Se quiserem ver as fontes, aqui está o artigo original e aqui a notícia no sítio da Sky & Telescope.

2 comentários

    • duarte josé seabra on 31/07/2011 at 04:52
    • Responder

    Caro Luís Lopes: A propósito destas instabilidades estelares ,detectadas agora por essa equipa,desejava saber se a existência de tal variabilidade poderá alterar a zona habitável da “heliosfera”de uma dada estrela;também gostaria de saber se têem sido encontrados planetas nos vários tipos de estrelas variáveis,incluindo p.ex.as Cefeidas .

    1. Olá Duarte,

      “zona habitável” é um conceito que funciona apenas como uma referencia indicando a gama de distancias à estrela em que poderá existir água no estado líquido.
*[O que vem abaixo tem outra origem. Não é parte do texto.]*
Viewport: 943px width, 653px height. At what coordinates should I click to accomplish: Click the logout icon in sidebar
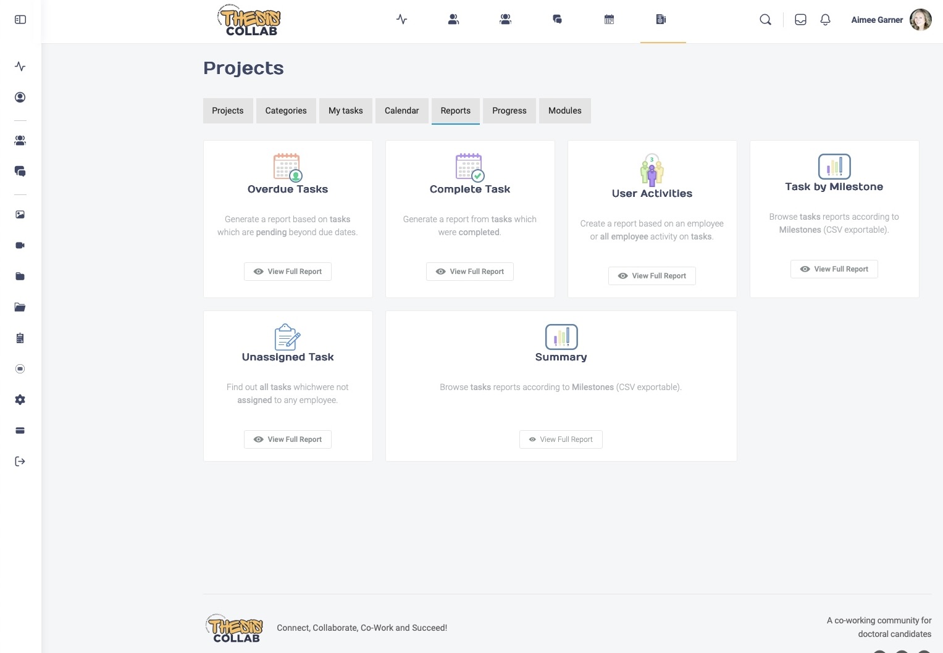pos(20,462)
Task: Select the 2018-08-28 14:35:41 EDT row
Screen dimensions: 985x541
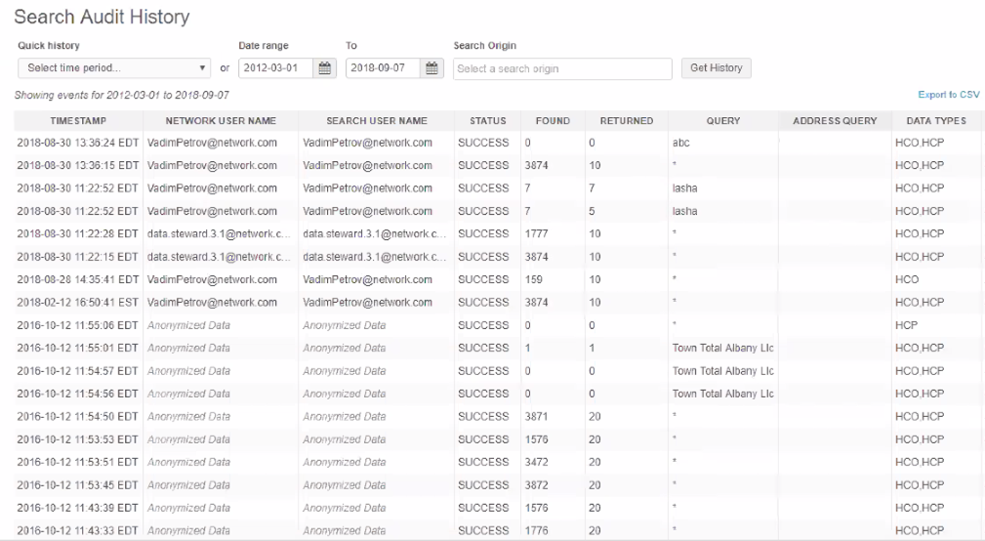Action: point(78,279)
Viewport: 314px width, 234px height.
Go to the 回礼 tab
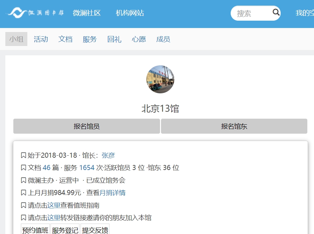pos(114,39)
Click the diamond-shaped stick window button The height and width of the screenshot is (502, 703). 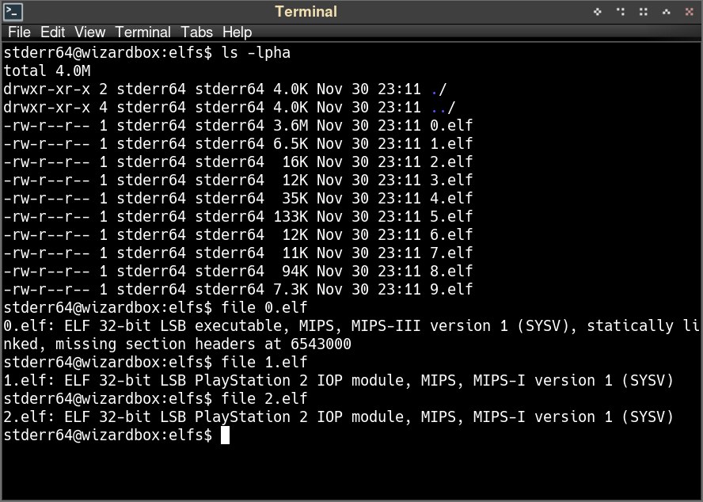click(x=598, y=12)
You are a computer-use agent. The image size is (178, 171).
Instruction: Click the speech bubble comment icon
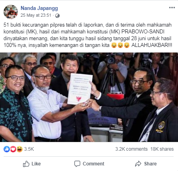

No que diz respeito às condições para a o desenvolvimento de vida é uma definição baseada na nossa experiência terrestre. Como estamos agora a aprender a vida parece bastante mais versátil e poderá existir em ambiente fora da chamada “zona habitável”, e.g. no Sistema Solar em Europa ou Encelado. Por outras palavras, não é para levar demasiado à letra. A actividade estelar poderá certamente alterar as condições para a formação de vida.

      Relativamente às cefeidas e outras estrelas variáveis, o Kepler tem focado a atenção em estrelas do tipo solar, tipos espectrais F, G, K na sequência principal. Não conheço até à data descobertas noutro tipo de estrelas.